● **Source document**
------------------------------

Fidget spinners – for or against them? There’s no evidence to suggest that they boost your attention span, but there’s also no denying that they are compelling to millions of people for a variety of reasons. There are even websites out there dedicated solely to reviewing the latest and greatest in fidget spinner technology.
Unfortunately, it seems that some of them are now descending into a bit of a Samsung Galaxy Note 7-like farce and exploding.
Most fidget spinners do not require batteries; they’re purely mechanical devices designed for ease of spinning. Modders and now companies have begun making them more digitally compatible, however, which in some cases means making them Bluetooth-enabled speakers that blast out undoubtedly sick beats.
These particular fidget spinners require batteries, which are apparently unhappy about being part of this new global craze and are promptly destroying themselves in bemusing displays of conflagration-driven madness.
A news report on WBRC, a local TV station in Birmingham, Alabama, highlighted that these little troublemakers are becoming a verifiable fire hazard. In what may be the first documented example of the phenomenon, one of these Bluetooth-enabled spinners burst into flames as it was charging, which looked like it could have set fire to the house had it not been for the quick actions of its owner.
The company that made this spinner was based in China, but apart from that there is no more information available about the manufacturer. There’s a good chance that the cause of the fire is similar to that which caused those Note 7s to erupt en masse a few months back – namely, the battery components are compacted into too small a space, which causes them to short circuit.
At least one other fidget spinner has exploded for the same reason – this time in Michigan, which also blew up while charging. Interestingly, this spinner didn’t come with instructions on how to charge it, and it may be that the wrong type of charger cable was used, which caused sparks to fly.
It’s too early to say whether this is the start of an epidemic of exploding fidget spinners or not. This is just a handful of examples, after all, so it’ll be interesting to see if any more stories of fiery fidgets come along the grapevine.
For now, then, it’s maybe good to be a little cautious when it comes to using these Bluetooth-enabled fidget spinners. If you do have one and have been charging it, stay with it as it’s plugged in.
We can’t help but wonder what the next big thing in accidental explosive devices will be, after smartphones, spinners, and those bloody “hoverboards”. What a time to be alive, eh?

------------------------------

● **Assignment**
In the article about exploding fidget spinners, where was the company that made the spinner in the WBRC report based?

● **Collected material**
------------------------------

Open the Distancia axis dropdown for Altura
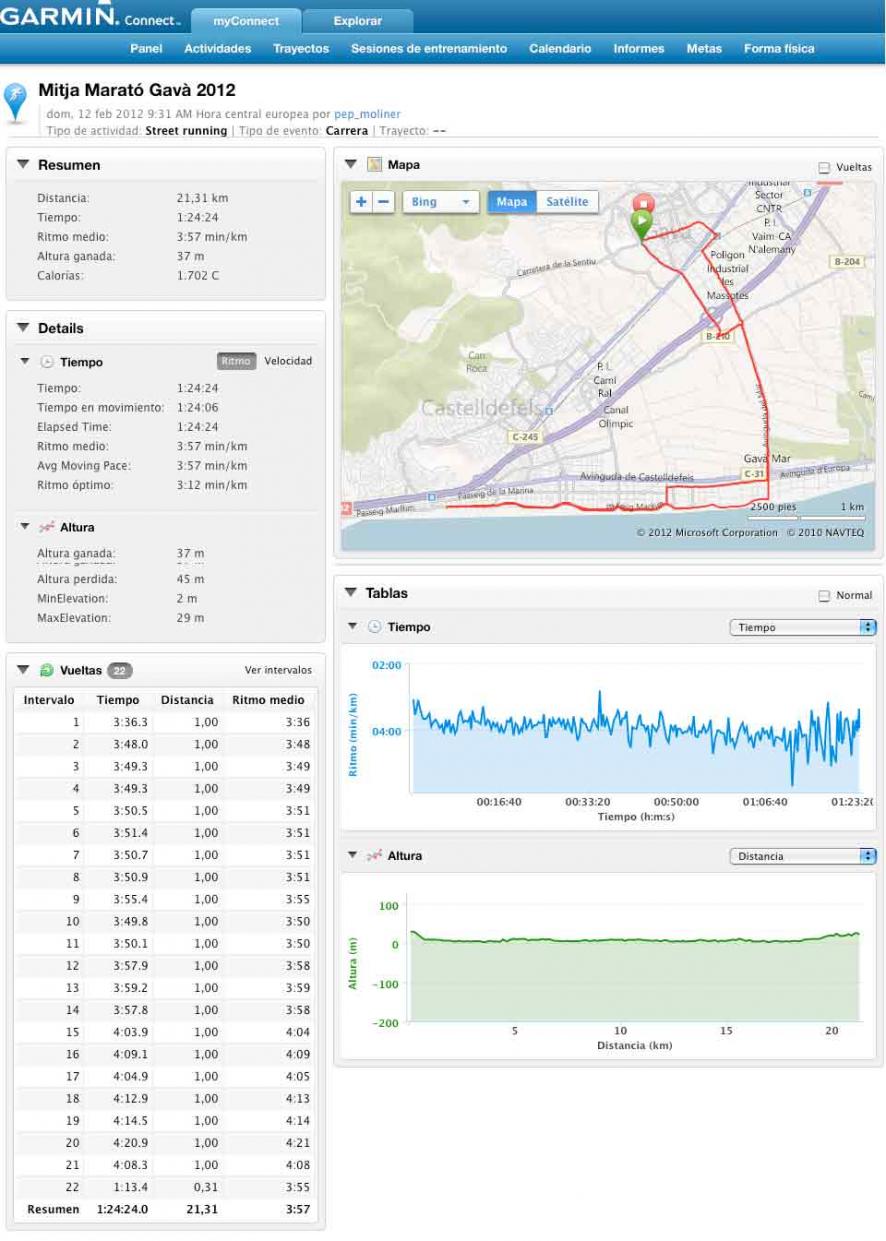Image resolution: width=886 pixels, height=1241 pixels. pos(802,857)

------------------------------

● **Written answer**
China